Richard Keeler and Ian Miles of that church recently came to one of my advice surgeries and told me that they are running a scheme in which they visit local schools and teach kids about drugs. I do not want to go into the matter too deeply, but one of those guys has extremely close knowledge of drugs and the devastation that they can wreak on a young life. He is doing superb work, and the kids will really listen to him, because he has something to say. He has enormous energy and that special knowledge—they are guided by their Christian ideals. I should make it clear that I am not a member of Thundersley Congregational church. They understand, in a way that many parents and some MPs do not—indeed, I did not, until recently—the pressure that kids today are under regarding drugs. I shall come to that in a moment, and to kids’ attitude to drugs. Those pressures are massive.

Richard and Ian wanted £550 to buy a drug awareness kit, a drug demonstration box and some DVDs, so that they could use them in schools and make their activity there more effective. I wrote to the Minister and tabled early-day motion 1283, which is in the Library pack for today’s debate. The EDM states that

I am sorry to say that no Members taking part in the debate signed the early-day motion, but that is probably because it was localised in respect of Thundersley Congregational church.

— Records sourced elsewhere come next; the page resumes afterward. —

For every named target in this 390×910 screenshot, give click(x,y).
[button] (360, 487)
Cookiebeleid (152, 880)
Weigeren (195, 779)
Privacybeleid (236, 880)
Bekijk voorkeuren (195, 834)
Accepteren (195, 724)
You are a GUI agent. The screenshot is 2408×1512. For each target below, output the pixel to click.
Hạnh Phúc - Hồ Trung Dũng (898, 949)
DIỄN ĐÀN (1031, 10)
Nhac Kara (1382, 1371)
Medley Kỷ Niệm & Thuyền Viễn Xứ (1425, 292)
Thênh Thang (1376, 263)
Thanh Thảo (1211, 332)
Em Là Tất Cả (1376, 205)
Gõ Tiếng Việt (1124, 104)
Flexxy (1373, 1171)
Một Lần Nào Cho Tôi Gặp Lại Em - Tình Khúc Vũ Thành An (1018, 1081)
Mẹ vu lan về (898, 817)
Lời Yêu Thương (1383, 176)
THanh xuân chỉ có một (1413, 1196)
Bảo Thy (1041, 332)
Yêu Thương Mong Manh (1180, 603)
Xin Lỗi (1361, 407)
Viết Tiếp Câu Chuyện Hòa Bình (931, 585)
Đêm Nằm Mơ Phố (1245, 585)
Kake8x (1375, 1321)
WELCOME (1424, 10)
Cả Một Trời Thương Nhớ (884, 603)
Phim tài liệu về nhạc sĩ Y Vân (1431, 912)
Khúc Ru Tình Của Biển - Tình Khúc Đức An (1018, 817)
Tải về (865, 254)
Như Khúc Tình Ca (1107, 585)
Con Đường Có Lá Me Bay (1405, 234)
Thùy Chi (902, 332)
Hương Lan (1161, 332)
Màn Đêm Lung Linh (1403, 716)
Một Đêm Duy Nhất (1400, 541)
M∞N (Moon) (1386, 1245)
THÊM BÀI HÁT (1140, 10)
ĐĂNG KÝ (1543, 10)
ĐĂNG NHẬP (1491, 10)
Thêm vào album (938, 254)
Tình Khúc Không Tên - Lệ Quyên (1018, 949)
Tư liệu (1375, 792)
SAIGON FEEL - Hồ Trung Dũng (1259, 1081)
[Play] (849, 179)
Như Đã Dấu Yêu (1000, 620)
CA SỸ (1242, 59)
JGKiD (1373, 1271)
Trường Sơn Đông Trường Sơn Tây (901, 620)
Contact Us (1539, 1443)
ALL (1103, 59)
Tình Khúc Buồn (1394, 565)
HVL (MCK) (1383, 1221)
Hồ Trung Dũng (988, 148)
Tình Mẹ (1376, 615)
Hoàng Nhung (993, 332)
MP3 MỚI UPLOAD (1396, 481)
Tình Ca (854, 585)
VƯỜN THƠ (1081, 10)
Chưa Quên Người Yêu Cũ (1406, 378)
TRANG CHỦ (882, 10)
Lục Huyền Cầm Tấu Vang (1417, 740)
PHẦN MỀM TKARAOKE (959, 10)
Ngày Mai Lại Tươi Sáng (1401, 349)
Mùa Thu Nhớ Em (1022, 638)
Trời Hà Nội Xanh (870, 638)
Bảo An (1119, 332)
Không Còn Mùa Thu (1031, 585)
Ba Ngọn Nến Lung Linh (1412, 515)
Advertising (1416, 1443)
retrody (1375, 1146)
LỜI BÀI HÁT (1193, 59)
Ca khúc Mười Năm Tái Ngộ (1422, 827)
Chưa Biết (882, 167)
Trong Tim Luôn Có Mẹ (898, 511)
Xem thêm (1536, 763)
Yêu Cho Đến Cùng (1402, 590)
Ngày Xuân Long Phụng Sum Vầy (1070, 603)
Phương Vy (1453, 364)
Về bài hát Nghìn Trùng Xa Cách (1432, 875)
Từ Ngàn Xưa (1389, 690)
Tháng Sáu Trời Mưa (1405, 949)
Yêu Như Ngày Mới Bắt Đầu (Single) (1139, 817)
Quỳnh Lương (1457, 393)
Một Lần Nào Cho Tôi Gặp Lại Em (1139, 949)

I got nowhere with obtaining the cash, so I got off my butt and held for the church yet another charity event—the third in two years—to raise money to buy the kit. We had a curry night at the Tandoori Parlour, a superb Indian restaurant, on Hart road, and we raised £1,100 clear profit, so we were able to buy the kit and to do more as well. The kit is now in good use. The drug display box and DVDs were obtained from the south-east Essex drugs partnership, headed by Ray Hatter, a professional and helpful guy who could do with more money. If he had more money, he could do more work, prevent more human suffering and save on costs to society in the long run. I see that the Minister is making notes; Hatter is spelt H-A-T-T-E-R. Actually, we are lucky to have such a superb Minister with us this morning, and I congratulate him on his promotion, which is long overdue. He is one of the best, most caring and able-to-listen Ministers in the House, and on this sensitive area of drugs and preventive measures he has always done all that he can.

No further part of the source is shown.